Macquarie University is undergoing a human resources system transformation with the help of Accenture, moving to a new Workday platform and offering more self-service capabilities.
People and services VP Nicole Gower told Workday’s Elevate summit last month the university’s “HR system” until now was made up of “patchwork” of smaller systems, though much of the complexity was shielded from users.
“When people talk about ‘the HR system’, they don't realise that they're actually talking about multiple systems,” Gower said.
“We don't actually have one HR system. We have a payroll system, we have a talent and recruitment management system, we had multiple timekeeping systems, we've had learning management systems - and that patchwork approach created some real challenges for us.
“There were lots of manual workarounds, quite a lot of duplication, a lot of double entry, and that was causing some real challenges for the HR team, but also for the university.
“We didn't see the level of integration or cohesion that we would have liked.”
Alongside better integration, Gower said the existing environment had capability gaps, particularly in areas such as talent management and workforce planning, that the university hoped to now address.
“We've always wanted to be able to do [these] really well but haven't always had the actual tools or support mechanisms to be able to,” she said.
Gower said that despite the backend challenges, the university’s HR service delivery model - that is, what users saw - “is actually quite mature and is very well respected across the university.”
“We've got great HR advice, we've got great HR strategic services, and we've got high levels of credibility across the university, so we're starting from a really good platform,” she said.

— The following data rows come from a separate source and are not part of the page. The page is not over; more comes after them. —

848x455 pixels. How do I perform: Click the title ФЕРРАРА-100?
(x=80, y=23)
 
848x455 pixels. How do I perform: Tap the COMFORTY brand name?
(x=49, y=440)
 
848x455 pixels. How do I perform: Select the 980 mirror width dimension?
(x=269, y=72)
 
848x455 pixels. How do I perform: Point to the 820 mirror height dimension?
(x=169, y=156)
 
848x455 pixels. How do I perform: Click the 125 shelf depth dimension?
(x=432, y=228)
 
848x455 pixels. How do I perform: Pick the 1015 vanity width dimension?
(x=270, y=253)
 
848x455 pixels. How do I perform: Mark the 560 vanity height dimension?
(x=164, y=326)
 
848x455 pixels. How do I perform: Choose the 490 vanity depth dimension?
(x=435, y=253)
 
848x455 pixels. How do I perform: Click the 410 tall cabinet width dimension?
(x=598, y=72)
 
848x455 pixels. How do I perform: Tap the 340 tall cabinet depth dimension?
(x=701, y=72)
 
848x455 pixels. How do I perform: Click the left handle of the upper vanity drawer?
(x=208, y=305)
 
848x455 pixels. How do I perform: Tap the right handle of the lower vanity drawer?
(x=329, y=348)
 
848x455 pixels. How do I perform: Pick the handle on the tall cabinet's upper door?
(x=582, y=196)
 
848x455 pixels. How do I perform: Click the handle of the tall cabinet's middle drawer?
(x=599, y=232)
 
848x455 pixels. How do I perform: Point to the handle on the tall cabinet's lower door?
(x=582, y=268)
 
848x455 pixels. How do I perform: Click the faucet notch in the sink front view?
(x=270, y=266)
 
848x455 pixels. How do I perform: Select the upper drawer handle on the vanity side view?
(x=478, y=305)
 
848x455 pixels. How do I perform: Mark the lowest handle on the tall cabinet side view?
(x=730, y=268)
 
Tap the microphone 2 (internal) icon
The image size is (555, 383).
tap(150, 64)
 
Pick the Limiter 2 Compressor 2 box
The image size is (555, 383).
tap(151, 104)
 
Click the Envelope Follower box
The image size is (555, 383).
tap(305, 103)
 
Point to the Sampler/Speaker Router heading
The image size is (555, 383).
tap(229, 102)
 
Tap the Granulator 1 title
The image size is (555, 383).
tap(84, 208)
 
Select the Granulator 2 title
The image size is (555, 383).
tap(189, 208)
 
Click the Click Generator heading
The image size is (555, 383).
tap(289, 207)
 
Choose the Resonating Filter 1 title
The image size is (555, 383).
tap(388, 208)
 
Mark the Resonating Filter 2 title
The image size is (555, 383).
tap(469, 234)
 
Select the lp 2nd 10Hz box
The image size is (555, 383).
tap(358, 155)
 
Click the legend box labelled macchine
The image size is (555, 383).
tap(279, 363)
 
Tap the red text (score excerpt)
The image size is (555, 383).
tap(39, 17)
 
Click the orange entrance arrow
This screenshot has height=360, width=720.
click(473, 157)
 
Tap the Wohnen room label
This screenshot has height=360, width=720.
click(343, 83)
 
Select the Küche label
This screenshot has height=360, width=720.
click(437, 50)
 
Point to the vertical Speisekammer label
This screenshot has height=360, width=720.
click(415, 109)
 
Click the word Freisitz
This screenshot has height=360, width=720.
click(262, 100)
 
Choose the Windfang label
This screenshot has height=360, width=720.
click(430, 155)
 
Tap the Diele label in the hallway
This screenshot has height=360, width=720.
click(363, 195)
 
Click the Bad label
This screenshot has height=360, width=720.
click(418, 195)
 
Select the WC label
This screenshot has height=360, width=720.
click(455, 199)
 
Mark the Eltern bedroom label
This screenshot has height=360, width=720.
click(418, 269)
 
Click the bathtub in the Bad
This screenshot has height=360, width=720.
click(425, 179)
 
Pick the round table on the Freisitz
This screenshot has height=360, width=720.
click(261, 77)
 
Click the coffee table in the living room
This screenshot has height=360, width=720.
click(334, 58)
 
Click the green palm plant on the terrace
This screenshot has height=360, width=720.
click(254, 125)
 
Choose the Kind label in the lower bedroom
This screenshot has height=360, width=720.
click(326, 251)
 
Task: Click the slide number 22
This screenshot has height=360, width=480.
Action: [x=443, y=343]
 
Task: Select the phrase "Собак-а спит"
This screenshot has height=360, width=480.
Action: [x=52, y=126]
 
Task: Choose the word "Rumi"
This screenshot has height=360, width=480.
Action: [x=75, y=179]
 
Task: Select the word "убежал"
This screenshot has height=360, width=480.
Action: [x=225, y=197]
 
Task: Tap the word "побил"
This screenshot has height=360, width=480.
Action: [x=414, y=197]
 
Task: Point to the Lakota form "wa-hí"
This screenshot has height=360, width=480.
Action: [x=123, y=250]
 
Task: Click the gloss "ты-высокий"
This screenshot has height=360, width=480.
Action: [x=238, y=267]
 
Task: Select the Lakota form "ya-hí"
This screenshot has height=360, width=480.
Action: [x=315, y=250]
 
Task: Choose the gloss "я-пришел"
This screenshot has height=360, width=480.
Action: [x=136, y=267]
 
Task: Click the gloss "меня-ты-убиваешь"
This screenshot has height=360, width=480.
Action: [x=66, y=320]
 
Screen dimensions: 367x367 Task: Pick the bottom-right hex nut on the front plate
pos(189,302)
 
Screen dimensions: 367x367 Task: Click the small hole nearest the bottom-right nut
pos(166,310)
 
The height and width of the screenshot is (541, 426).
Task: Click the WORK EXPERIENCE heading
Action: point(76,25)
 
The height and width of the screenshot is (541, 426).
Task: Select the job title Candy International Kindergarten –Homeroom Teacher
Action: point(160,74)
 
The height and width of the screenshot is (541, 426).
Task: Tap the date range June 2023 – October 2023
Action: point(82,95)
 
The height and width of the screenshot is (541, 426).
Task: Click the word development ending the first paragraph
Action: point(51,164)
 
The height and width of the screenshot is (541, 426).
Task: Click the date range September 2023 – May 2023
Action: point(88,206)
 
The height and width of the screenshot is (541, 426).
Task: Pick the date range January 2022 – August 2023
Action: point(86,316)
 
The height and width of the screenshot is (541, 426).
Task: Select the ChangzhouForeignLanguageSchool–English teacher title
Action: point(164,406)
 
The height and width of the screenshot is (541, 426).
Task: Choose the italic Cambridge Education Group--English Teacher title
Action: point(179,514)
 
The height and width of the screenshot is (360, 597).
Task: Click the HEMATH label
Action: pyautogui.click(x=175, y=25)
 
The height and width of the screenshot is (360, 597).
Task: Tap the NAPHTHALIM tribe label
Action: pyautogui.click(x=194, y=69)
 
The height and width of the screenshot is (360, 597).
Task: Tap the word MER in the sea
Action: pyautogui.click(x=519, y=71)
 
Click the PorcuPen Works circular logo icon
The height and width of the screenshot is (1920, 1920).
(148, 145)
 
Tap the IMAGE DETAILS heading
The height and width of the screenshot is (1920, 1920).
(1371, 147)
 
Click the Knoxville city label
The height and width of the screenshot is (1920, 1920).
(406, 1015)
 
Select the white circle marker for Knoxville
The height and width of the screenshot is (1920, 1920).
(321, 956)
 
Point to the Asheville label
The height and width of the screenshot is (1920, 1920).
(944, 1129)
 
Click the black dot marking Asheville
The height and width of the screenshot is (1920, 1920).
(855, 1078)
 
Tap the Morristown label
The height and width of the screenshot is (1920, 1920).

“Although we have really good service delivery, what people don't see is all the work that goes on behind the scenes.
“There's a lot of manual work and a lot of workarounds to make things actually work well and to deliver a good service to our employees.
“What we're trying to do is make that a lot smoother, use technology to be able to automate some of that, and provide more of that in a self-service format.”
The desire to transform led Macquarie University to consolidate HR onto Workday, with Accenture brought in to assist.
Chief information officer Tim Hume saw full transformation of the IT platform as necessary.
“Transformation isn't just incremental change. It's not about doing a version upgrade,” he said.
“We could have done that. We could have done a number of changes to existing platforms.
“Transformation means making a change which will probably apply a bit of tension to the business, but [that will] move us towards a space that might have taken years otherwise, and going with Workday will help us get there.”
Gower said that implementing Workday came with a commitment to continuously improve the technology underpinning HR.
Having all of HR run out of one system will also lead to a consolidation of the university’s ‘people data’, which can then be used in more “data-informed decision-making”.
“The heart of our business is people. If we understand that, if we get the data we need, we can succeed against our competition,” Hume said.
“That's what Macquarie is known for. We're small enough to be agile and this is designed to make us agile.”